Starting solids - baby's first foods
Did you know that
- First solids are for tastes and learning how to move solid food around in the mouth?
- First solids are introduced at 4-6 months of age (check with your local doctor or child health nurse)
- First solids have a consistency like ‘runny custard’?
- From 6 months of age babies need iron for brain development and so iron fortified cereals are the very best ‘first’ solids?
- Most babies will pull faces when they first start solids?
- Delaying solids does not reduce the likelihood of infants developing eczema
- Delaying solids beyond 6 months can make it hard for baby’s feeding development
Many parents hope that any sleep or fussing issues will magically disappear with the introduction of solid foods. Often this does not happen though. Like learning to sit up, crawl or walk, everything takes practice. Starting solid food is no different.
During breast and bottle-feeding, the liquid is delivered right to the back of the baby’s mouth. But with solids, babies are learning how to move food from the front to the back of the mouth for swallowing. So if on day one, you manage to get a couple of little tastes into your baby’s mouth, you’ve been successful! They will not polish off a whole bowl of baby food until they’ve been practicing daily for a month or more.
Keep first solids simple. Start with an iron-fortified cereal as by 6 months of age, your baby needs iron in their diet for brain development. Start with just two teaspoons and gradually increase the amount each day. Parents often move onto pureed vegetables and fruits next, followed by pureed chicken and meats. Introduce each new food on their own for about three days to monitor for signs of intolerance (eg. redness around the mouth, eczema, hives, vomiting, tummy cramps, diarrhoea, or if serious: swelling of the tongue and throat with breathing difficulty). Symptoms will usually appear within minutes to 2 hours after eating a suspect food.
Each baby’s appetite is different – be guided by your little person as to how much they can manage. Remember also that appetite will fluctuate with growth spurts and activity levels.
First solids should not be thick or sticky as these textures will cause baby to gag! You are aiming for a runny smooth puree. This new taste and texture is very different to what they’ve had before, so face pulling is to be expected. Babies are wired to mirror your movements, so remember to smile heaps as you feed them so that they understand that solids are good.

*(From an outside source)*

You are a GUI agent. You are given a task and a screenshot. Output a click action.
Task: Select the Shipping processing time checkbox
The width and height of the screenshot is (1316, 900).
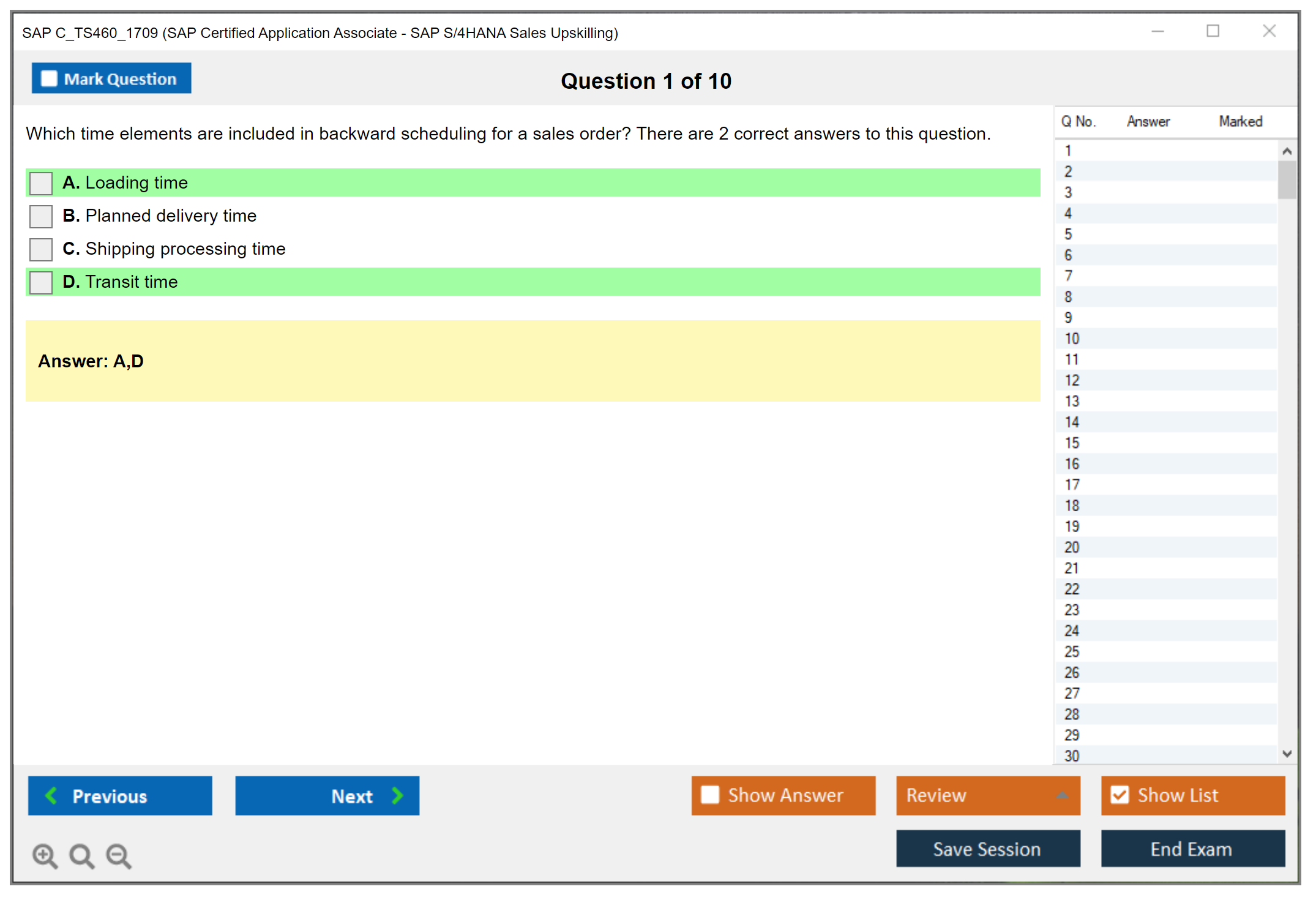pyautogui.click(x=41, y=249)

Some parents are put off when their little one doesn’t immediately polish their bowl clean. Research shows that rather than helping things, delaying solids makes the feeding process harder and can mean that baby is missing nutrients that are essential for brain and body growth and development. If after two weeks of daily trials you are still experiencing problems, please see your local doctor or child health nurse for assistance.